» Data for this exercise:

>> Begin

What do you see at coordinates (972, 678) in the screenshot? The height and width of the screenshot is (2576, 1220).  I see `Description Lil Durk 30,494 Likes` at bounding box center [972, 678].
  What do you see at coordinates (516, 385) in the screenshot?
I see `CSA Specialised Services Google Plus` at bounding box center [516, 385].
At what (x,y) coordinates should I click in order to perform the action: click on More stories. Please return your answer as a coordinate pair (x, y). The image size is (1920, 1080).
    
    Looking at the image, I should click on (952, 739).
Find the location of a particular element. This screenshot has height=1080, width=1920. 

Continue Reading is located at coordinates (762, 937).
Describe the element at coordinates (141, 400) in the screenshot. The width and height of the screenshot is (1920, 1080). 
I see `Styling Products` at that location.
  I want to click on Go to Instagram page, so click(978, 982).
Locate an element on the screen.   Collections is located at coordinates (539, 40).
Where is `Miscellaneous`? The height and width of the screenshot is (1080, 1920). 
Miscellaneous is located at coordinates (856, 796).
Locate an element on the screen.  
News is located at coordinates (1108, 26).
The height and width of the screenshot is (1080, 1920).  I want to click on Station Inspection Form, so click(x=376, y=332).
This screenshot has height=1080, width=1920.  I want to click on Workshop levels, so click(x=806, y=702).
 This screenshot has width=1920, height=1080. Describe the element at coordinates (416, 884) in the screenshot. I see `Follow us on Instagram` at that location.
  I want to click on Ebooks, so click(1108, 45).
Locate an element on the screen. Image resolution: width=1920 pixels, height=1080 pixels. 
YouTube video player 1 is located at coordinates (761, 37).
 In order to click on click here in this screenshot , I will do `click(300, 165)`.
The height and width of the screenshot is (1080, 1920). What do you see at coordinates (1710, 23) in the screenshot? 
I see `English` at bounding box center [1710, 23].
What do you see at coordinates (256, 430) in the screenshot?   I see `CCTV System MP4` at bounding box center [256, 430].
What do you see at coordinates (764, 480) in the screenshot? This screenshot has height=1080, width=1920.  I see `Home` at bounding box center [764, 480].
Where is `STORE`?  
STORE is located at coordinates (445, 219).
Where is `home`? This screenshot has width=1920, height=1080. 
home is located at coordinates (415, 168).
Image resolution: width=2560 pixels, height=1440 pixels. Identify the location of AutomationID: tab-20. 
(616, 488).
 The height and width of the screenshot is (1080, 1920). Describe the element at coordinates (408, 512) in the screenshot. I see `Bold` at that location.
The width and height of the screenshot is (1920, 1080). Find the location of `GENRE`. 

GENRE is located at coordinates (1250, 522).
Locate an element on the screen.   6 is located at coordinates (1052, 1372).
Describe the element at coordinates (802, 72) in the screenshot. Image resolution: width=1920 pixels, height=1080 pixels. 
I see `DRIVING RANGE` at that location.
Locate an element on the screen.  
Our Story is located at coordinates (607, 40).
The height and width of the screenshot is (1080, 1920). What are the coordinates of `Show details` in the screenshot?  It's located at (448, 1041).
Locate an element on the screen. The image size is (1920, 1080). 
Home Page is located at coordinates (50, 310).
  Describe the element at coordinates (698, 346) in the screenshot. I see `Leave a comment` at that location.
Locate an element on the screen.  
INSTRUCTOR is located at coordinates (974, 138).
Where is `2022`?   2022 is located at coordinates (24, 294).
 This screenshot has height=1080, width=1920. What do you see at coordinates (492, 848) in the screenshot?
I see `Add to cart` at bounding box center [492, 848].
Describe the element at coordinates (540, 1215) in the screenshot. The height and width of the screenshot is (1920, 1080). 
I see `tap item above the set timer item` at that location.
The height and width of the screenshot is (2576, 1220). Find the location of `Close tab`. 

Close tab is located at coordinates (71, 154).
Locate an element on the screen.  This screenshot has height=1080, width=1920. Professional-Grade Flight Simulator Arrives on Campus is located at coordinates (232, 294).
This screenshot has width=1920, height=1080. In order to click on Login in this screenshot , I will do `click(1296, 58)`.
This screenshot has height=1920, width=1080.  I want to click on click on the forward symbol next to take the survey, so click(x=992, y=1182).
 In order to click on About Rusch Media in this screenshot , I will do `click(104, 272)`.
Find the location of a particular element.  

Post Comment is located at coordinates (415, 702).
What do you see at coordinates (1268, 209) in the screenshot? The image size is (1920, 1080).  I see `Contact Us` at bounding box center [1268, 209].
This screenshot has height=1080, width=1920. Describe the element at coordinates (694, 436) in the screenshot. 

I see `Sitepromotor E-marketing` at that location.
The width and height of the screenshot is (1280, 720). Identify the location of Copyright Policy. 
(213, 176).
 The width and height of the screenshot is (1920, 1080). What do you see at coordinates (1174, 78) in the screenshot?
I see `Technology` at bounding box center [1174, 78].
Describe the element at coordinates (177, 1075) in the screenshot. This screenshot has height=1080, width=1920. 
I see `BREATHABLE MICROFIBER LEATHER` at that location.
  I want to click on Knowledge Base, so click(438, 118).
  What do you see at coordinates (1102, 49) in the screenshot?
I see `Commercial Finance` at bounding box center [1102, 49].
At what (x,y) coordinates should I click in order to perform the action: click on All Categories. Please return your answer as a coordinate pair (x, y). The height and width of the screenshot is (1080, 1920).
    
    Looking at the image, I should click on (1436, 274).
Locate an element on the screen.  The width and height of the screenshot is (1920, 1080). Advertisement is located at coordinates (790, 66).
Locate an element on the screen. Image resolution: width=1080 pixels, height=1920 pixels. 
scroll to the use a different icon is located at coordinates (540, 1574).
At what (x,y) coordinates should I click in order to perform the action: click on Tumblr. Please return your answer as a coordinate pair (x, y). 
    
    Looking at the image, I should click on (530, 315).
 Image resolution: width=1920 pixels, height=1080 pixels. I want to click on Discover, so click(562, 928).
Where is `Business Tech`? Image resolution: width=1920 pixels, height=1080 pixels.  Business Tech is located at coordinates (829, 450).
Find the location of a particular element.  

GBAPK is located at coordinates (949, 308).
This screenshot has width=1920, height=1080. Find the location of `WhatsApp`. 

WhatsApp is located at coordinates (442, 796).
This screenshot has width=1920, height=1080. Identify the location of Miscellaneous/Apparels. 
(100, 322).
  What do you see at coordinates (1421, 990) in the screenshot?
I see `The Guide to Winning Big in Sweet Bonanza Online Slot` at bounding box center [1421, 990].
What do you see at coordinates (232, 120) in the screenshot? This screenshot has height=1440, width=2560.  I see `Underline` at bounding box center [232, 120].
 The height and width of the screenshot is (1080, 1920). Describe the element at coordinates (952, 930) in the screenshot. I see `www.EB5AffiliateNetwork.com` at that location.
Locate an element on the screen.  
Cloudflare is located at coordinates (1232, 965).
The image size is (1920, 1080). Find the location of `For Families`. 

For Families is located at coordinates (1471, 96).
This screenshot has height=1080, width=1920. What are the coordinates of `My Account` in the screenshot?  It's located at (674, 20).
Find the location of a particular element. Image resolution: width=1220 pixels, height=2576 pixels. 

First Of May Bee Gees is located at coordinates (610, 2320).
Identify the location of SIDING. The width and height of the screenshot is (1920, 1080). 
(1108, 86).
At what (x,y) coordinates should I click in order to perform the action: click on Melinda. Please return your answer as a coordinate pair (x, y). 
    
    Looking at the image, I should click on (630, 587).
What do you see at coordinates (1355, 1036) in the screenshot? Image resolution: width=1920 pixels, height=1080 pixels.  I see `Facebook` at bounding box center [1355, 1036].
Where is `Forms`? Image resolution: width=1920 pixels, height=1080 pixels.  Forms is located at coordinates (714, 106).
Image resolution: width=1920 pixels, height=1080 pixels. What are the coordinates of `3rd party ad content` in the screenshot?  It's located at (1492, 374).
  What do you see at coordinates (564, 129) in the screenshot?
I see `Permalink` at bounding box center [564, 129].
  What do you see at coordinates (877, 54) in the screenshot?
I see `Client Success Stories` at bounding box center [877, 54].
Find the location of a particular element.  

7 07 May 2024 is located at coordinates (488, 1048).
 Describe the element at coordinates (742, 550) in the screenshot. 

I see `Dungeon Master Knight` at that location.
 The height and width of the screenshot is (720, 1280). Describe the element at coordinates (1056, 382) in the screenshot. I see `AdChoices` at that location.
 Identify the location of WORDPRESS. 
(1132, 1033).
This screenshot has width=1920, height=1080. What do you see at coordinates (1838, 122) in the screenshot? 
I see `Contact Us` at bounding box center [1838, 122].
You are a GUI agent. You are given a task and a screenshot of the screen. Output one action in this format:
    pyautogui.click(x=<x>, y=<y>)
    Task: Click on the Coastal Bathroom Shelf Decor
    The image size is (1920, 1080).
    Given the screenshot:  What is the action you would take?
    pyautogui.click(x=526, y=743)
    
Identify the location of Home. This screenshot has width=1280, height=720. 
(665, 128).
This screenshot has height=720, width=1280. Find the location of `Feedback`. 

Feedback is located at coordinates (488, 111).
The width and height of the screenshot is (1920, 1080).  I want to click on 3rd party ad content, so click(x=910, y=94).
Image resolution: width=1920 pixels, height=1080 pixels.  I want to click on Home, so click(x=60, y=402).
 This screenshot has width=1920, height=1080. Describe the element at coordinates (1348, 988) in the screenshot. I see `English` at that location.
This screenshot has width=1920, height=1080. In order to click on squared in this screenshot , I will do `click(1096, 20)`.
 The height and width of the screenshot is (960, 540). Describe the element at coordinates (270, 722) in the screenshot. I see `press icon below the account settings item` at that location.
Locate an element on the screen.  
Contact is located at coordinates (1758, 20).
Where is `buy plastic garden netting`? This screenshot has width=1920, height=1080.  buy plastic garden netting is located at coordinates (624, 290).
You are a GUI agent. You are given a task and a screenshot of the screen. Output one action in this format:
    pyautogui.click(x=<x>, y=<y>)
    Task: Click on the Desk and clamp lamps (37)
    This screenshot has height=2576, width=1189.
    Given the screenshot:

>> End

» Instructions for the task:
Rewrite the stretch of the listing from the line containing "so click(x=60, y=402)." through the line containing "coordinates (1348, 988)", swapping "Image resolution" for "Screen resolution" and leaving everything else the same.

» Final result:
Screen resolution: width=1920 pixels, height=1080 pixels.  I want to click on Home, so click(x=60, y=402).
 This screenshot has width=1920, height=1080. Describe the element at coordinates (1348, 988) in the screenshot. I see `English` at that location.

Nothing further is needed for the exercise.